Singapore & New Zealand's North Island

Once I was finally allowed to board my flight from Vientiane to Singapore, the flight was uneventful, thankfully. I landed around 6:30pm and took an Uber to my hostel. I dropped my stuff off and hurried down to Clarke Quay.


I only had literally about 36 hours in Singapore, so I was attempting to make it to the last scenic river cruise of the evening, which was at 9, and I basically ran up to the window, huffing and puffing. I asked if there were any tickets available for the 9pm cruise and the woman said no, but there were plenty of seats on the 9:30pm. Google had led me astray and apparently, I didn’t need to run down there (in the rain, by the way), but I was thrilled that it worked out.


Sightseeing river boat in Singapore

The Merlion from the water

Selfie with Marina Bay Sands

Boat Quay


I attempted to get something to eat after the cruise ended around 10pm, but basically every kitchen on the waterfront was closed. Many places were still open for drinks but none of them were serving food (which admittedly surprised me since Singapore is such a cosmopolitan city). After awhile of walking around and checking various restaurants, I did a quick Google search for a kebab place, since they’re always open late, and found one that was a 12-minute walk away. I grabbed a kebab and walked back to my hostel.

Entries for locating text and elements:
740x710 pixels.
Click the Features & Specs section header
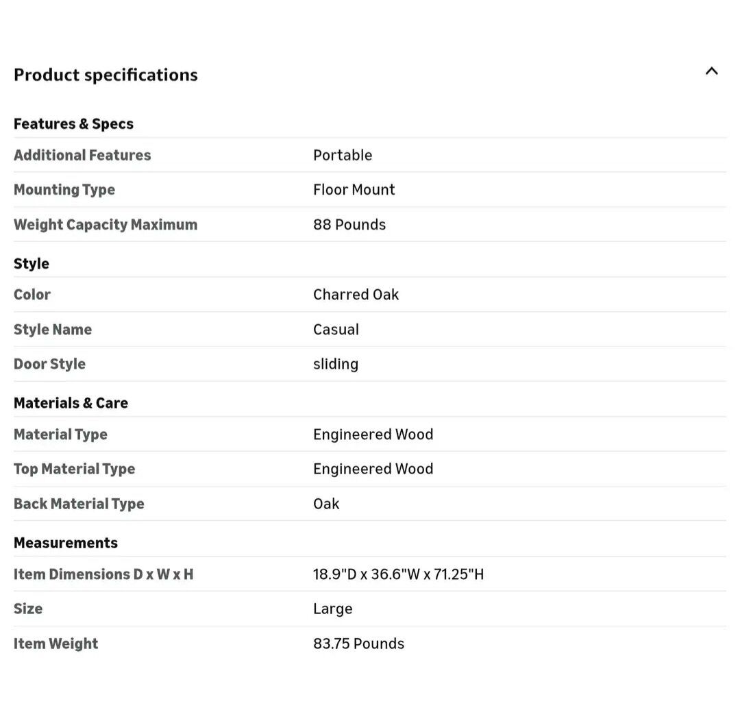pyautogui.click(x=73, y=124)
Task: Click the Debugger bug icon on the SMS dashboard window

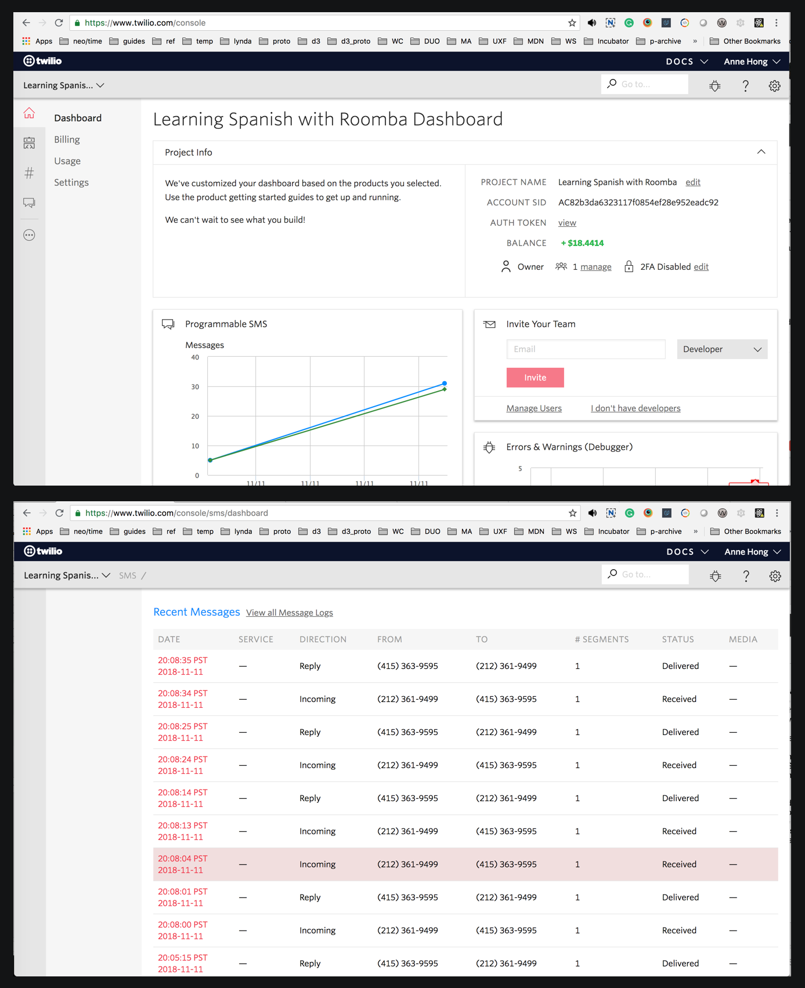Action: (x=716, y=576)
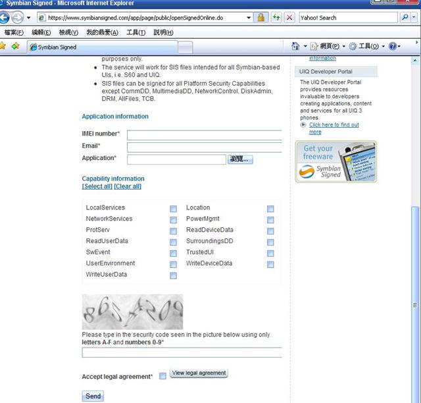Open the Favorites star icon
Screen dimensions: 421x403
(3, 47)
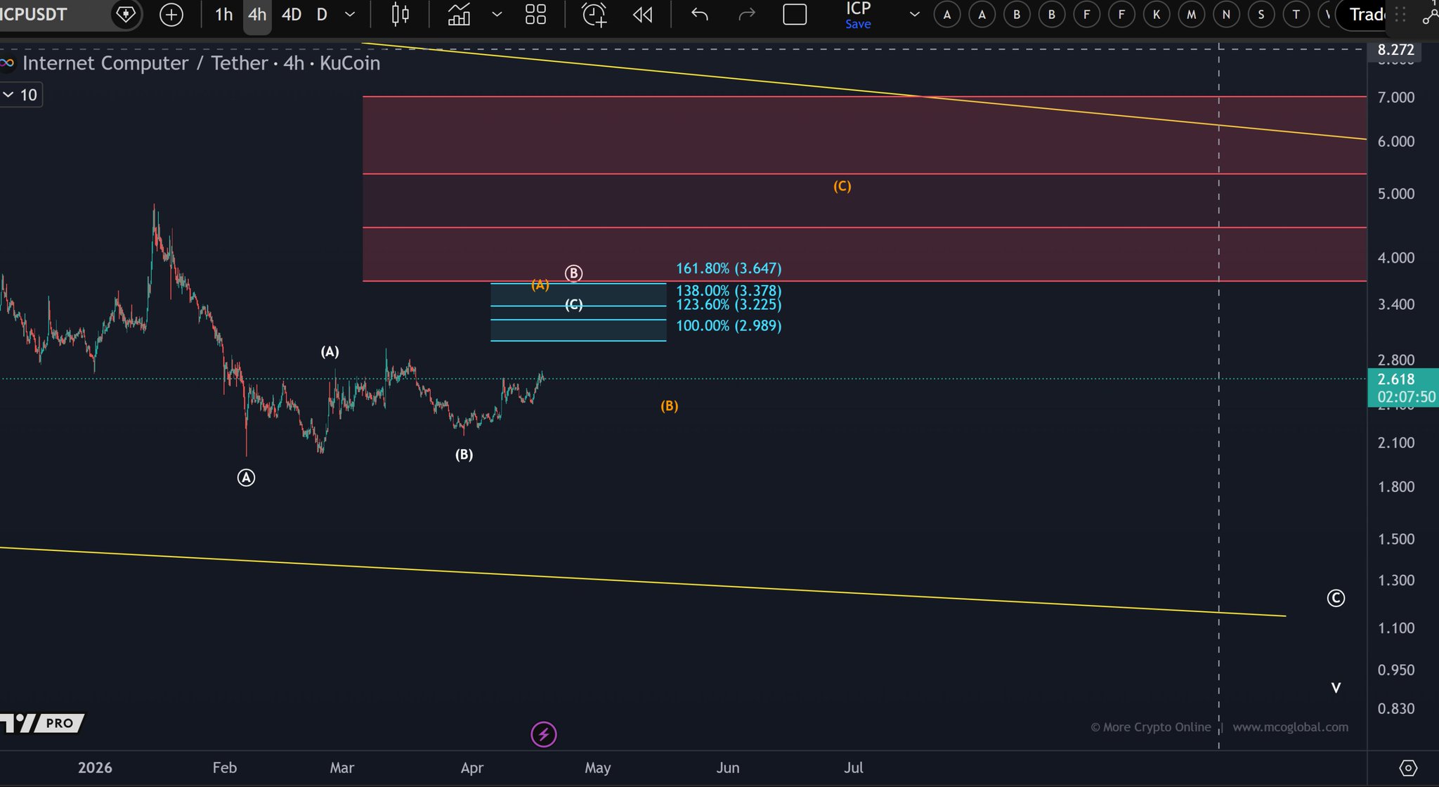Viewport: 1439px width, 787px height.
Task: Select the 4D timeframe
Action: coord(291,14)
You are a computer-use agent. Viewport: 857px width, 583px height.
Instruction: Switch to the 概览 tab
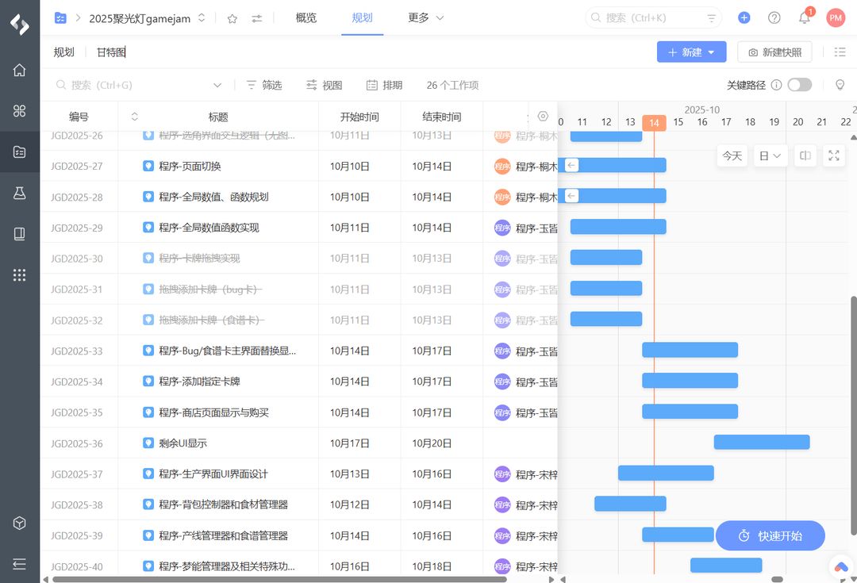click(306, 17)
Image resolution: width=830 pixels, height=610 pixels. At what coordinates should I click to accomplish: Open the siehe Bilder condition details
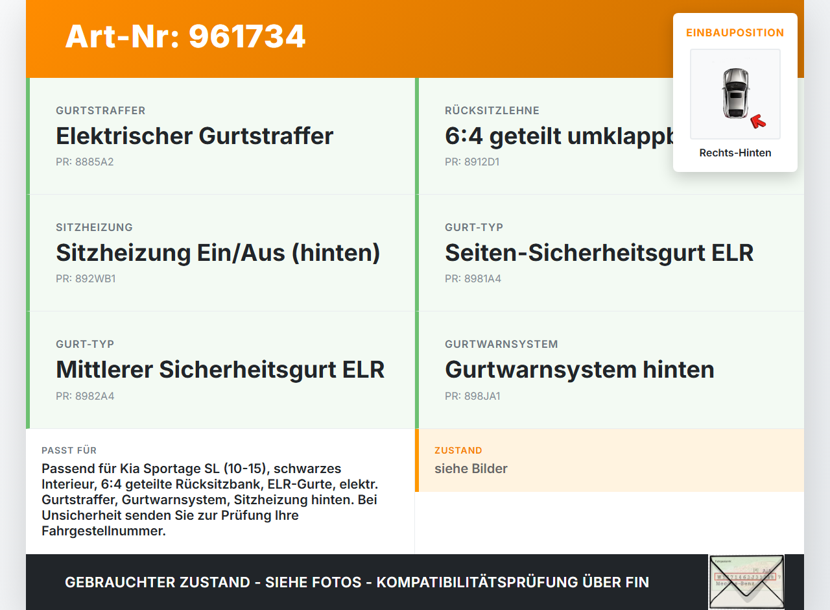click(x=471, y=469)
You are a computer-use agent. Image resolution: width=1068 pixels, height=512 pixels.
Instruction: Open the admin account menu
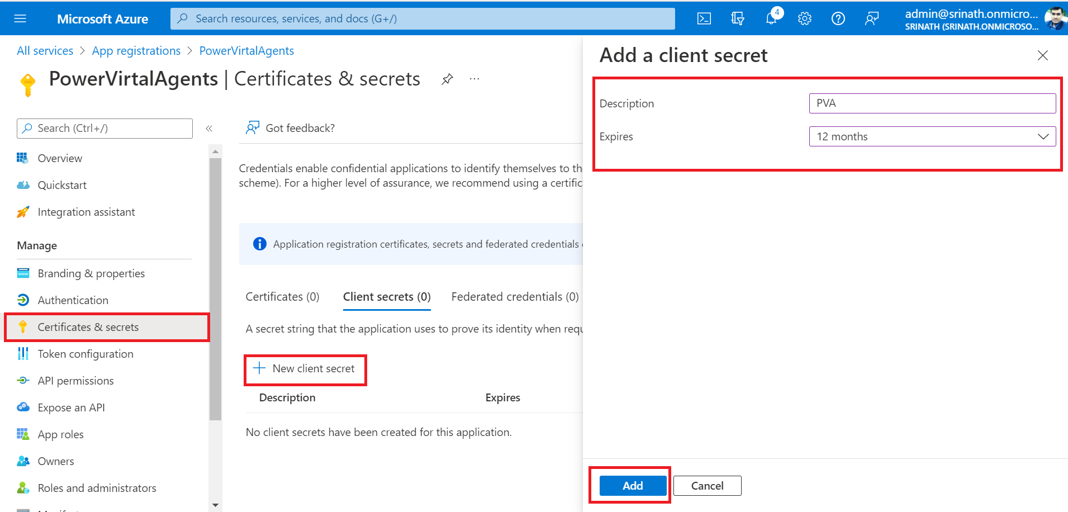pos(984,19)
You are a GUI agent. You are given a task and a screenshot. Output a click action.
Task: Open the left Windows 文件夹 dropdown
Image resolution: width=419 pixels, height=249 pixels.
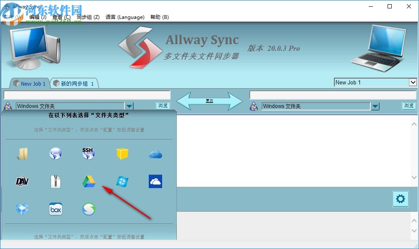pyautogui.click(x=129, y=106)
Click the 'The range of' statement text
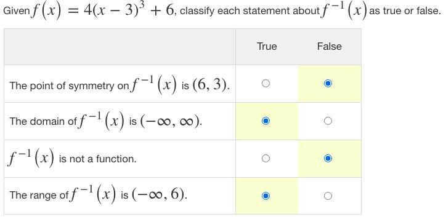 pyautogui.click(x=39, y=195)
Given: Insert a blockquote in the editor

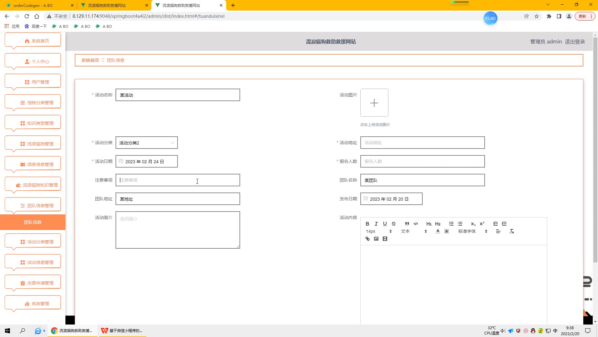Looking at the screenshot, I should click(x=407, y=224).
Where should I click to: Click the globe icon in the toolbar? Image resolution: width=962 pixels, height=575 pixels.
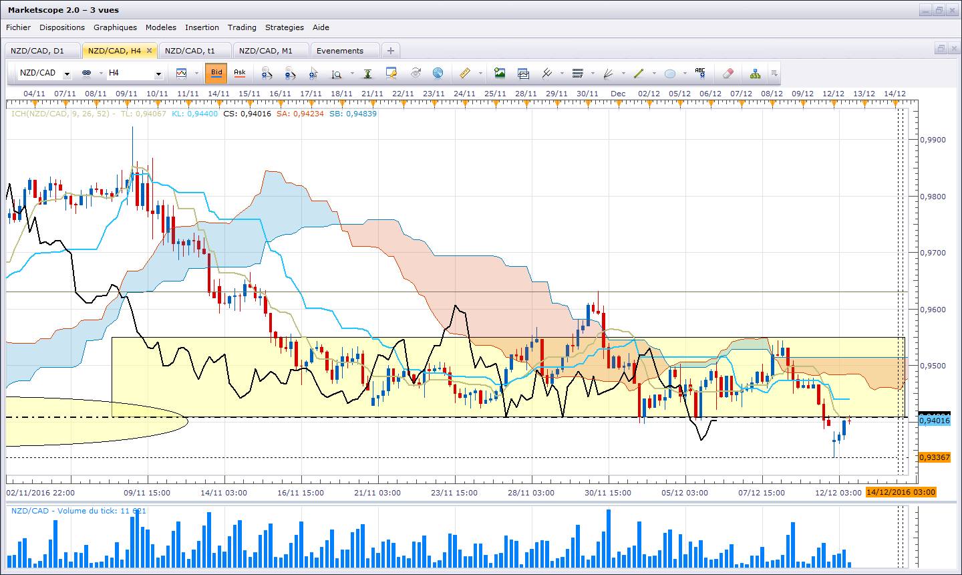438,73
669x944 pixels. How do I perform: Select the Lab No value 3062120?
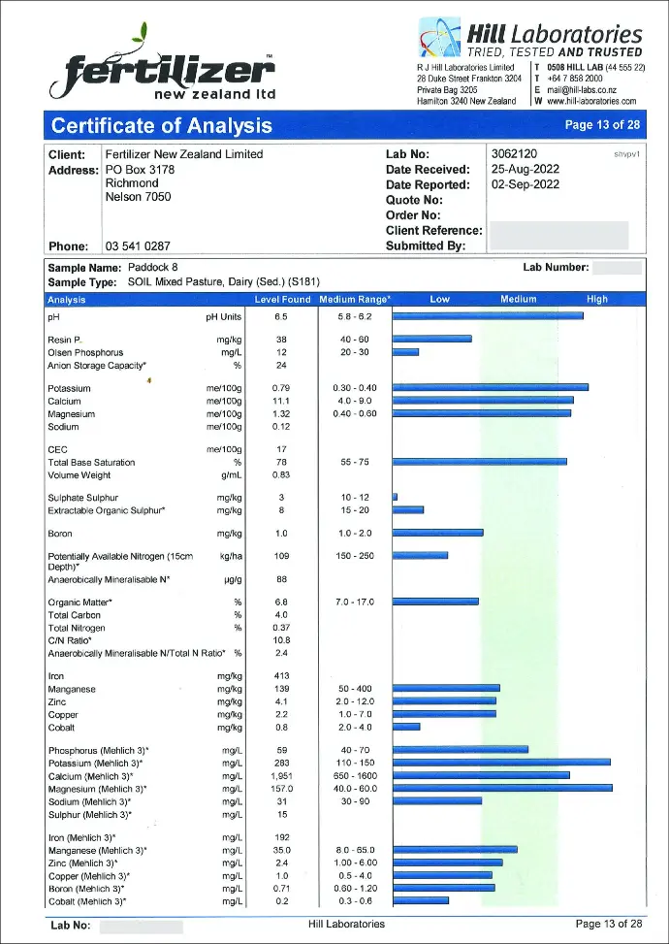tap(515, 153)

Goal. Reproduce the portion of the Singapore travel account that starts with "Sightseeing river boat" and goes on through "back to my hostel.", word for word.

Final answer.
Sightseeing river boat in Singapore

The Merlion from the water

Selfie with Marina Bay Sands

Boat Quay


I attempted to get something to eat after the cruise ended around 10pm, but basically every kitchen on the waterfront was closed. Many places were still open for drinks but none of them were serving food (which admittedly surprised me since Singapore is such a cosmopolitan city). After awhile of walking around and checking various restaurants, I did a quick Google search for a kebab place, since they’re always open late, and found one that was a 12-minute walk away. I grabbed a kebab and walked back to my hostel.